In this study, aspen, red maple, white ash, yellow poplar, and balsam fir were thermally modified at 170 °C in a closed, pressurized autoclave. These thermally modified and unmodified wood controls were then processed on a typical industrial table saw for 30 consecutive minutes while a ten-stage Micro-Orifice Uniform Deposit Impactor (MOUDI) collected wood particulate matter (PM) aerosol samples. The airborne PM distribution was then analyzed using a two-sample, non-parametric Kolmogorov–Smirnov test, which showed no statistical differences in particle size distribution.

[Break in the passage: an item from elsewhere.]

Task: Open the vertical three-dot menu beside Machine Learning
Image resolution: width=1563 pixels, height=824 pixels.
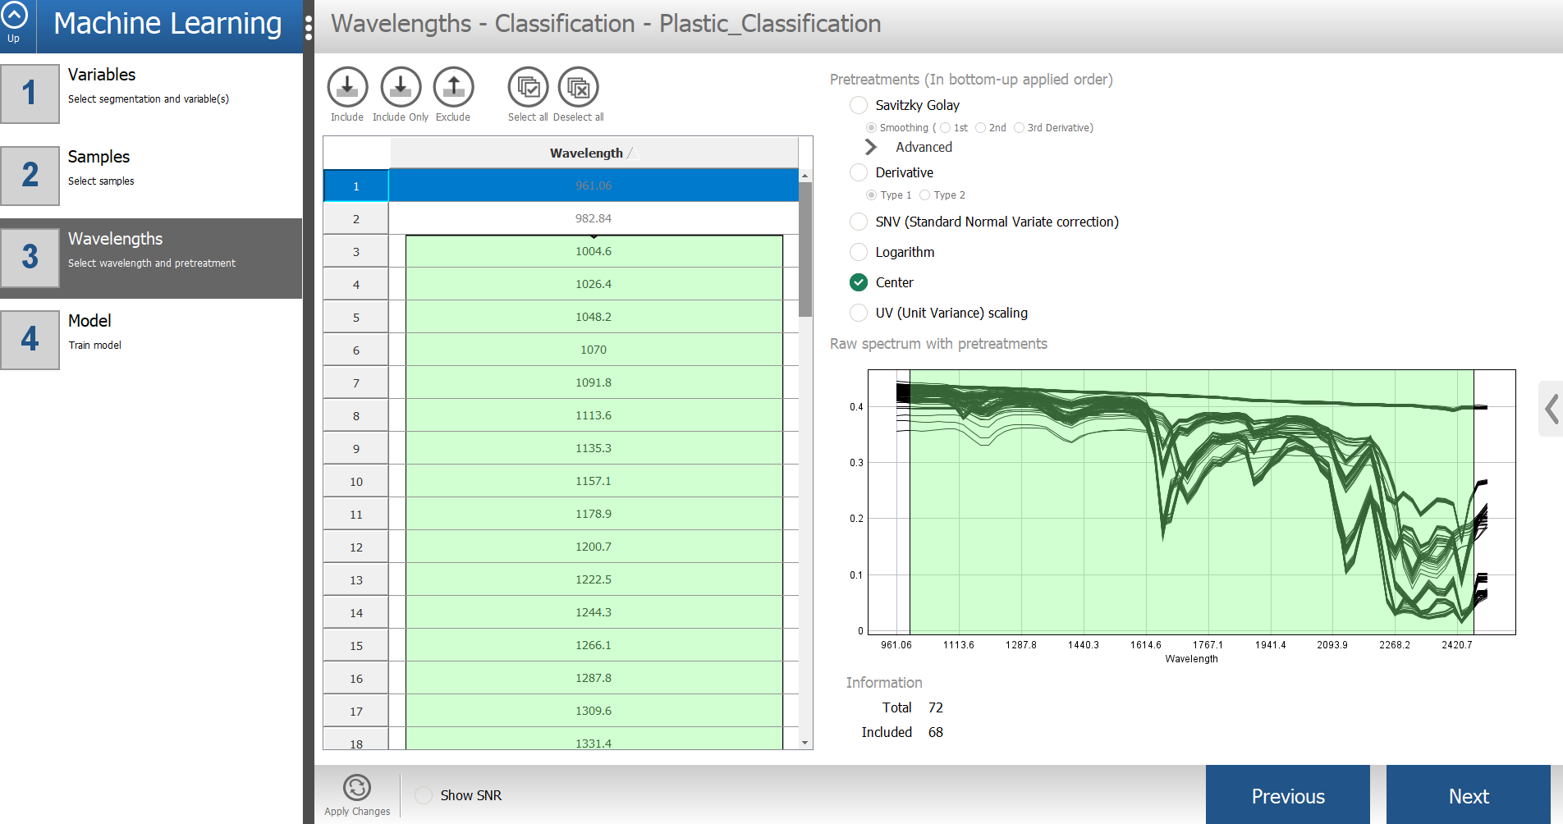Action: [309, 26]

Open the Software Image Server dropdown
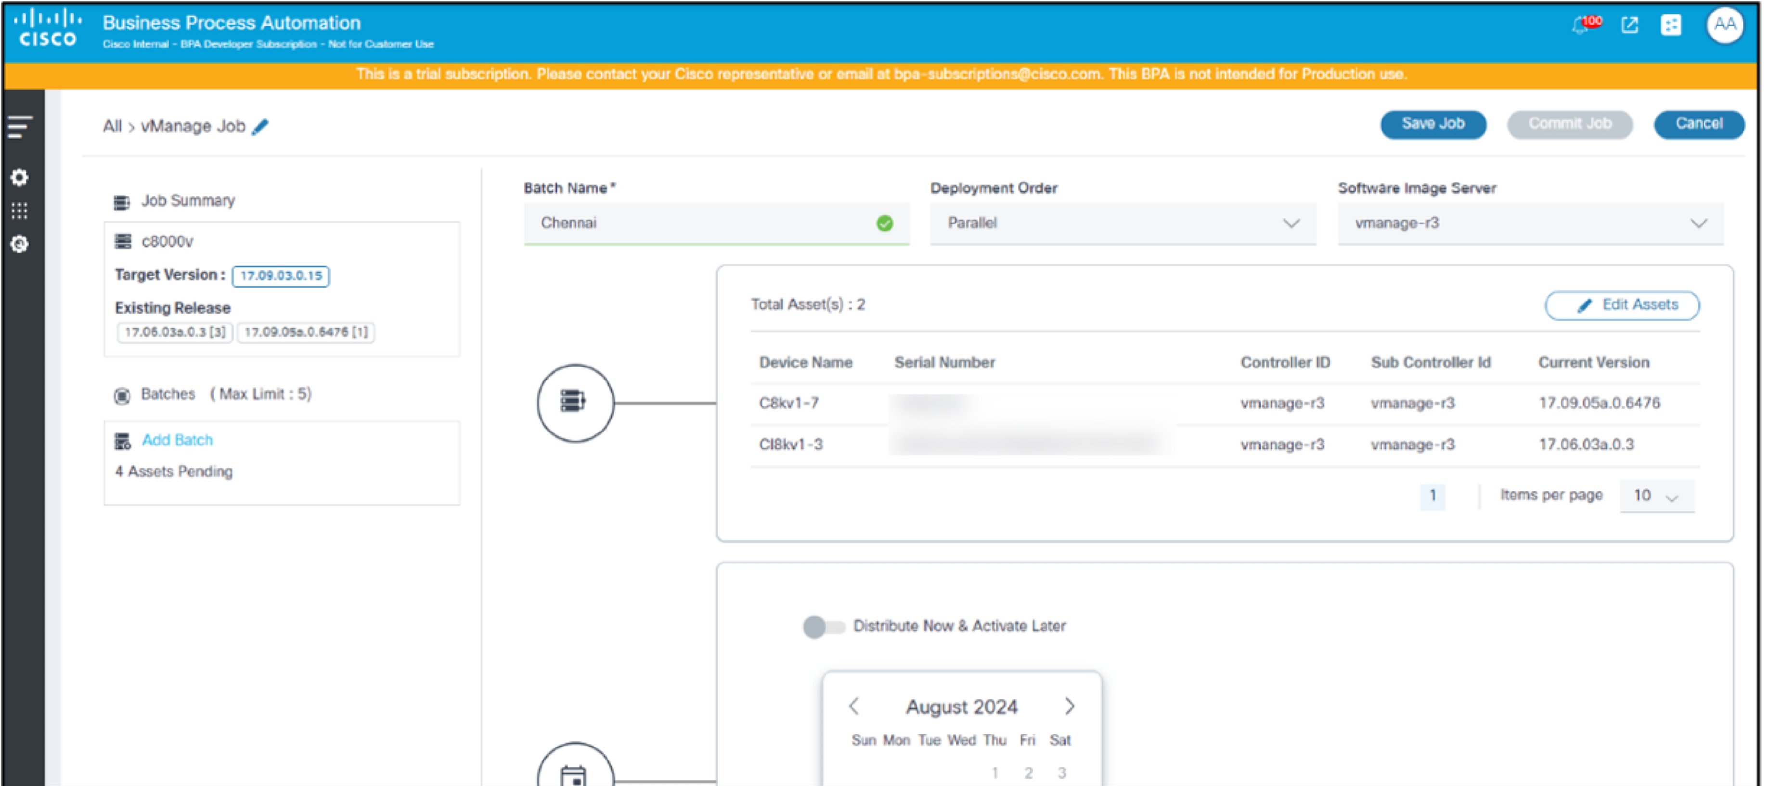[1530, 223]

Despite the relatively small sample sizes used in this study, these results suggest that thermal modification treatment has minor effects on the wood PM aerosol size distribution generated when the wood is processed on a typical industrial table saw. These results, when combined with previous work showing dimensional stability and biological durability improvements in thermally modified wood, may help manufacturers better understand the performance opportunities and potential safety issues of manufacturing, processing, and utilizing thermally modified wood for a variety of end-use applications.